63 year old male patient with viral pneumonia

Name- M. Sri Nithya

Roll. No- 75


 I’ve been given this case to solve in an attempt to understand the topic of “patient clinical data analysis" to develop my competency in reading and comprehending clinical data including history, clinical findings, investigations, and come up with a diagnosis and treatment plan. 


 


 


Following is the view of my case: (history as per date of admission)

63 YEAR OLD MALE PATIENT WITH VIRAL PNEUMONIA


63 year old male patient came to the hospital with the chief complaints of 

cough with expectoration since 6 days 

fever since 6 days 

shortness of breath since 6 days

myalgia since 6 days.


History of present illness.  

Patient was apparently asymptomatic 6 days ago then 

 He developed  cough with expectoration which is insidious in onset, progressive in nature, it is mucoid, minimal, non foul smelling and non blood stained. There are no aggravating factors , it relieved with medication.

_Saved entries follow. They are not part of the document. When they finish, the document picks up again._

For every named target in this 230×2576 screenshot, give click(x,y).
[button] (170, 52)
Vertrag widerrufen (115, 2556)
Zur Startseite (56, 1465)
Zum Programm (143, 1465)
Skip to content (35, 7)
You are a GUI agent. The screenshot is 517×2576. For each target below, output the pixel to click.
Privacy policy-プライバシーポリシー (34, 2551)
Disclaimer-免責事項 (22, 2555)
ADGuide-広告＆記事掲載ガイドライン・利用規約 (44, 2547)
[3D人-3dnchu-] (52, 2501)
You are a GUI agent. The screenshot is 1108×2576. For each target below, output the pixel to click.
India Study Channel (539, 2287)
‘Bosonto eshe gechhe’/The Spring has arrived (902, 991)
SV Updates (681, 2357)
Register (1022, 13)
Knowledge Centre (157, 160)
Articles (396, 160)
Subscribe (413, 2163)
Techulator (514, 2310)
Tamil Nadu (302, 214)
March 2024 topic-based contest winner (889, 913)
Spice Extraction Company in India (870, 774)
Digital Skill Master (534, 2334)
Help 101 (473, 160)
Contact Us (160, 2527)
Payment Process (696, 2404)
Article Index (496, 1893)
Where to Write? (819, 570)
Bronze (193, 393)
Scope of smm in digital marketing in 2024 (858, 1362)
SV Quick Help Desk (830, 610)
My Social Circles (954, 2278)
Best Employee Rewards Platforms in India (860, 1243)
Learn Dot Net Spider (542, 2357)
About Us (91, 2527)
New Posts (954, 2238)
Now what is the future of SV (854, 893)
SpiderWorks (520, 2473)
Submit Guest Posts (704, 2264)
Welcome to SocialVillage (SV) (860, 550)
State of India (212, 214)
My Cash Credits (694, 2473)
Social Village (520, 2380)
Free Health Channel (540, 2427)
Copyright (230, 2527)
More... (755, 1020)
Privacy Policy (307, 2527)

History of fever since 6 days which is insidious in onset, high grade and intermittent type. It is associated with chills not associated with rigors.

He also has shortness of breath since 6 days which aggravates on exertion.( MMRC grade- 1 or 2).

          He has myalgia since 6 days.

He has no complaints of chest pain,wheeze or decrease in urine output

Past History

There is no history of TB, asthma, hypertension, diabetes mellitus, cardiovascular diseases.

No H/O previous surgeries.

There is H/O chest trauma  30 years back.

Personal history

Appetite- normal

Diet -mixed

 bowel and bladder -regular

Sleep- adequate

Addictions-He is a chronic smoker since 35 years

He is  chronic alcoholic since 40 years

No known allergies.


Family history

No significant family history.


General examination

Patient is examined in a well lit room with informed consent. 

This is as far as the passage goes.